El Lupanar, Roma, finales de verano del 55 a.C.
Era primera hora de la tarde y el momento más tranquilo del día. La rutina de las prostitutas daba comienzo a media mañana, cuando se levantaban para bañarse y acicalarse. A los hombres que llegaban temprano se los entretenía antes de descansar en las termas. Ahí los hombres influyentes de la República se relajaban, compartían el vino y conversaban. Tras esta actividad tan típicamente romana, podían dedicarse a sus quehaceres diarios.
Fabiola cambió de postura discretamente sin apartar la oreja de un agujerito que había en la pared.

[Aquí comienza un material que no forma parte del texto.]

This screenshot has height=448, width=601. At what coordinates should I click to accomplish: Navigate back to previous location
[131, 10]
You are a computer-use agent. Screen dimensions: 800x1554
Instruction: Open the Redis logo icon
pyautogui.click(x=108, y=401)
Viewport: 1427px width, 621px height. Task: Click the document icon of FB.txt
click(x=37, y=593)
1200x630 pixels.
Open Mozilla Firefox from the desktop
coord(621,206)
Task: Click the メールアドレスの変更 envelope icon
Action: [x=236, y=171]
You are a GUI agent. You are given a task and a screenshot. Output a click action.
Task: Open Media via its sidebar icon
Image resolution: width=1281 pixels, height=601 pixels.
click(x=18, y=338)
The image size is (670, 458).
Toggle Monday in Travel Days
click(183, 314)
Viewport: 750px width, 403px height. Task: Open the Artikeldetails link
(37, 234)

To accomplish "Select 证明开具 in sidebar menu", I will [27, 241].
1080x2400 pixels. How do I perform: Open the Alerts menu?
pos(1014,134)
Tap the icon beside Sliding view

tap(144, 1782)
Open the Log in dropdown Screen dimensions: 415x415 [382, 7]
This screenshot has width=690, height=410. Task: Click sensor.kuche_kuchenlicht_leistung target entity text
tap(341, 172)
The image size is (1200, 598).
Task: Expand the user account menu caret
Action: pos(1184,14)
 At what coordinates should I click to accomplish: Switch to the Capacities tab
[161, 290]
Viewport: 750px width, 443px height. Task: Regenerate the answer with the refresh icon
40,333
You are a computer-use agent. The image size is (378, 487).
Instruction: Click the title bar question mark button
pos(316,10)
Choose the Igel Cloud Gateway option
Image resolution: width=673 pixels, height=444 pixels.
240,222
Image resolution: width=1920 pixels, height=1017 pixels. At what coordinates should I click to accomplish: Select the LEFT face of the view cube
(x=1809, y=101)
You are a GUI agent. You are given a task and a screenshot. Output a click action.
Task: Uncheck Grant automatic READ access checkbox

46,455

Ninguno de los clientes sentados en la cálida piscina del tepidarium sospechaba que los escuchaban a hurtadillas. Desde que Pompeya le mostrara el agujerito hacía un año, Fabiola había pasado todos sus ratos libres escuchando a los clientes habituales del burdel. Normalmente lo que oía no revestía demasiado interés. Carreras de cuadrigas, combates de gladiadores, el tiempo, qué mujeres eran las mejores de cada especialidad… los temas pocas veces cambiaban. Pero a veces la hermosa muchacha captaba fragmentos de información sobre política o negocios de los que deducía cómo era el mundo exterior.
—¿Dices que Craso está formando un ejército?
—Se ha cansado de que Pompeyo y César reciban todos los elogios, Gabinius.
Fabiola sonrió al oír la voz de Mancinus. Se había acostado con él varías veces y le hacía gracia lo rápido que se había prendado de ella. Pero el viejo comerciante pocas veces podía costearse sus servicios. Recientemente se había visto obligado a satisfacer su apetito con prostitutas más baratas, pero eso a Fabiola no le preocupaba. Mancinus no era suficientemente influyente. Sólo tenía tres objetivos en la vida: conseguir la libertad para sí y su familia, vengarse de Gemellus y destruir al hombre que había violado a su madre. Podría conseguirlo si aumentaba al máximo su influencia sobre tantos hombres ricos y poderosos como pudiera. Así pues, Fabiola era suficientemente pragmática para reservar sus encantos para clientes más importantes, de los que tenía unos cuantos.
Brutus era el más entusiasta. El joven noble se había quedado completamente prendado de ella a lo largo del año anterior. Fabiola se había esforzado al máximo para tenerlo a sus pies. Cuando estaba en Roma, no pasaba una semana sin visitar el Lupanar. Brutus había llevado a Fabiola al teatro y a su villa de la costa. Esperaba que acabara comprándola, y que incluso le otorgara la tan deseada manumisión. Fabiola ardía en deseos de ser libre.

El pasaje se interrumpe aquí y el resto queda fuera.